[Start of section]

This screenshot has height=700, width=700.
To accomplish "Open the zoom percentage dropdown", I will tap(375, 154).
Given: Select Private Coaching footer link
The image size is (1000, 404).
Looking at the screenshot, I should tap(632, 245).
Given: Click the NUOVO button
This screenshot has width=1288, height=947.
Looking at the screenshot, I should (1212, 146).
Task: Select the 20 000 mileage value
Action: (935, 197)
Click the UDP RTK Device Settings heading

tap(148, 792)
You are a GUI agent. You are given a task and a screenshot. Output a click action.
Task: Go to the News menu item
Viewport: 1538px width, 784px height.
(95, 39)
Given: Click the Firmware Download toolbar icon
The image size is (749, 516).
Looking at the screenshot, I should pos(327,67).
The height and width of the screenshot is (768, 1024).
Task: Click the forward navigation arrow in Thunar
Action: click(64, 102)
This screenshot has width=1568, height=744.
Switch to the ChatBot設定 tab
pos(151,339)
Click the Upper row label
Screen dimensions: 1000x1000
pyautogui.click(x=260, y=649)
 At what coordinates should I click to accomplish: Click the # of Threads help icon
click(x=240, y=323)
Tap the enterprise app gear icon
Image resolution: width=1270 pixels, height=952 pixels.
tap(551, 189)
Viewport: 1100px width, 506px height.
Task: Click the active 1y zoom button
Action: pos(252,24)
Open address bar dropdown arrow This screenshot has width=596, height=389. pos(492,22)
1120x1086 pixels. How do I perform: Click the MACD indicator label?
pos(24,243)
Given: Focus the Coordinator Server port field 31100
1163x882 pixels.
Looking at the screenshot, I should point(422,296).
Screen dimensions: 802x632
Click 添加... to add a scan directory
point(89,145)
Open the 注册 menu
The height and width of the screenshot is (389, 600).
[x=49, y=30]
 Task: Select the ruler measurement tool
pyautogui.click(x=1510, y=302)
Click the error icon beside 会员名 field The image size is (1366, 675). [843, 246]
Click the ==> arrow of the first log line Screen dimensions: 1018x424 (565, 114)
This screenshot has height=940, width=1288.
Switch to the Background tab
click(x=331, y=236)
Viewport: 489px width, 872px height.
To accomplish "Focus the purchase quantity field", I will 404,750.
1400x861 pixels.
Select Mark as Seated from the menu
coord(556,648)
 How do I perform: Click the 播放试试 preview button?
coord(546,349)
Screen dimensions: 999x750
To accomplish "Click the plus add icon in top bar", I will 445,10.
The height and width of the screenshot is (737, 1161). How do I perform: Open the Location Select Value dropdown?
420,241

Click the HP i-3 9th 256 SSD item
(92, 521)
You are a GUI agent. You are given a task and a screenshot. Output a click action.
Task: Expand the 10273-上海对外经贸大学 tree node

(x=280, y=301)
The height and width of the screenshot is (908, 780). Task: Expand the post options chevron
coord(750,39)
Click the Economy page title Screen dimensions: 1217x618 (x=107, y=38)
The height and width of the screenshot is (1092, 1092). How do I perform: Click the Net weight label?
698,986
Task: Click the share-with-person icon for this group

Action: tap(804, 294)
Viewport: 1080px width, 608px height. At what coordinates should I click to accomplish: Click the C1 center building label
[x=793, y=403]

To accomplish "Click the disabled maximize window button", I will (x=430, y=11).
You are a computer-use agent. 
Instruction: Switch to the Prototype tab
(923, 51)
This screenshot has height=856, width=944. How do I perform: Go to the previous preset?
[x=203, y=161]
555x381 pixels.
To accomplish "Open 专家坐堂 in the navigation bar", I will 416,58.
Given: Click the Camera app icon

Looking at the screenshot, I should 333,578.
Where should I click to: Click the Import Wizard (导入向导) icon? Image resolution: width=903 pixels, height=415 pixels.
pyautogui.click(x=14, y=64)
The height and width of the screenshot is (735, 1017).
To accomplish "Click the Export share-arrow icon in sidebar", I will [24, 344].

[End of section]

* [AIM OF THE EXERCISE]: The answer must be a single number: how many lines of the entries contain "Focus".

* [EXPECTED ANSWER]: 2